Table 2. Frequency of rare behaviors/traits, Study 1

Additionally, roughly 9 percent of respondents reported that they “always” or “almost always” provide humorous or insincere responses to survey questions. These respondents were more likely to be classified as trolls, suggesting that the low-incidence screeners identify insincere responding and not just inattentiveness. Of those who responded affirmatively to one or fewer low-incidence screeners, nearly 93 percent reported that they “never” or “rarely” answered humorously or insincerely. By contrast, roughly 58 percent of the 125 classified as trolls said that they usually answered sincerely (χ2 = 166.2, p < 0.001). In all, about 6 percent of Workers recruited for this study potentially responded insincerely.

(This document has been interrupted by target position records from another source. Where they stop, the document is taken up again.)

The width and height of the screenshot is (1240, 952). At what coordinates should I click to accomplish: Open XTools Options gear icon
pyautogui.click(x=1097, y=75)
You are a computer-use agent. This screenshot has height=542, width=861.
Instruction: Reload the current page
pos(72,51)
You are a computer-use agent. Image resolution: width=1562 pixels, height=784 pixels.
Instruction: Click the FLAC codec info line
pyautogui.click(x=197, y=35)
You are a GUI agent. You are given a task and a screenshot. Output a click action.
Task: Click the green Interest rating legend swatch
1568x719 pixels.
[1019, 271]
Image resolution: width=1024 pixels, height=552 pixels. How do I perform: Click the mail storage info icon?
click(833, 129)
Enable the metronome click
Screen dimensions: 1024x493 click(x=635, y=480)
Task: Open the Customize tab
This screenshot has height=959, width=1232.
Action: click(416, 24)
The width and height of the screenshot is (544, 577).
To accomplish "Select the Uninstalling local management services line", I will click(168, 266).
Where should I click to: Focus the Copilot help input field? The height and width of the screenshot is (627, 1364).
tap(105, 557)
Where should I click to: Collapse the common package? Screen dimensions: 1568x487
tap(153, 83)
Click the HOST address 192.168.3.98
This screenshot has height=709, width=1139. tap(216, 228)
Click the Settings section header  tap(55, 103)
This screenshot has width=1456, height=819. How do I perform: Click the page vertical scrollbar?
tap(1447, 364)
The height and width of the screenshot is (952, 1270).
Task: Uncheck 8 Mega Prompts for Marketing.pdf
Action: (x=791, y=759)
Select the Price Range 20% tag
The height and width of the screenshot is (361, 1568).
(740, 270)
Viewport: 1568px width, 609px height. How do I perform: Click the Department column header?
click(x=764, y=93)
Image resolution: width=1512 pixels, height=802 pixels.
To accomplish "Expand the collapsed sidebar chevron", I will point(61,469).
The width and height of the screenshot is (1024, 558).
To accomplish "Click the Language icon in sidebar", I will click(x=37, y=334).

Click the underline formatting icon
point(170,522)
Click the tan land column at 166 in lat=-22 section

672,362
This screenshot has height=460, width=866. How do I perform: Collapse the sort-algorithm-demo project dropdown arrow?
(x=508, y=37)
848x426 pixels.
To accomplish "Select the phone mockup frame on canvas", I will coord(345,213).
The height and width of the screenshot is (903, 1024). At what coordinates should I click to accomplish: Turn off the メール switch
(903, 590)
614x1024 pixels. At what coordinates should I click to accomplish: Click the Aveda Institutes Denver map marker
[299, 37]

To assess associations between measures of low-quality responding, we compare flagged IP addresses to Workers flagged as likely “trolls.” Thirty eight (38) of the 406 responses from “bad” IP addresses (about 9 percent of the sample) replied affirmatively to two or more of these items, compared to a rate of 5.5 percent among non-suspicious IP addresses. This difference is statistically significant (p < 0.05) but not immense. But neither did we expect it to be: people who game the MTurk system want to do enough to get paid while flying under Amazon's radar. Whether we want data from these actors, however, is another question.

Surprisingly, we find that, on average, potential trolls and responses from questionable IP addresses take significantly longer to finish (by 166 seconds, ${\rm p}< {0}.001$) and are significantly more likely to be slow outliers ($\hat {\beta } = 0.14$, ${\rm p}< {0}.001$). On the other hand, they are no less likely to be fast outliers ($\hat {\beta } = -0.00$, ${\rm p} = {0}.69$). We therefore do not count fast outliers as untrustworthy responses. And, as we show in SI 1.5, unlike other flagged respondents, speedsters do not appear to provide lower-quality data.

In all, about 25 percent of responses are from IPs that are duplicated, located in a foreign country, or blacklisted, or come from respondents who provided affirmative answers to two or more of the low-incidence questions. Altogether, nearly a quarter of responses are potentially untrustworthy.Footnote 12

3.2 Results from studies 2 and 3

One hopeful possibility is that data quality on MTurk was uniquely bad in 2018. That is, the problem may have been detected when data quality fell noticeably, and the collective response (e.g., Amazon Mechanical Turk, 2019a, 2019b) restored data quality to previous levels. To revisit the question, we fielded two new surveys in the summer of 2020. In June, we paid respondents (${n} = 1,\!503$) 75 cents to complete a 15-minute survey (Study 2), which included an experiment (detailed in Section 5), the noCAPTCHA reCAPTCHA qualification (again, all respondents passed), and the low-incidence screener battery, among other items. In July, we paid respondents (n = 409) 35 cents to complete a 5-minute survey (Study 3) with relatively little content aside from noCAPTCHA reCAPTCHA (again, all passed) and items to assess data quality. Importantly, to determine the efficacy of HIT approval rates for parsing bad actors from the rest, we restricted Study 3 to Workers with a 95 percent or higher HIT approval rate but did not do so for Study 2.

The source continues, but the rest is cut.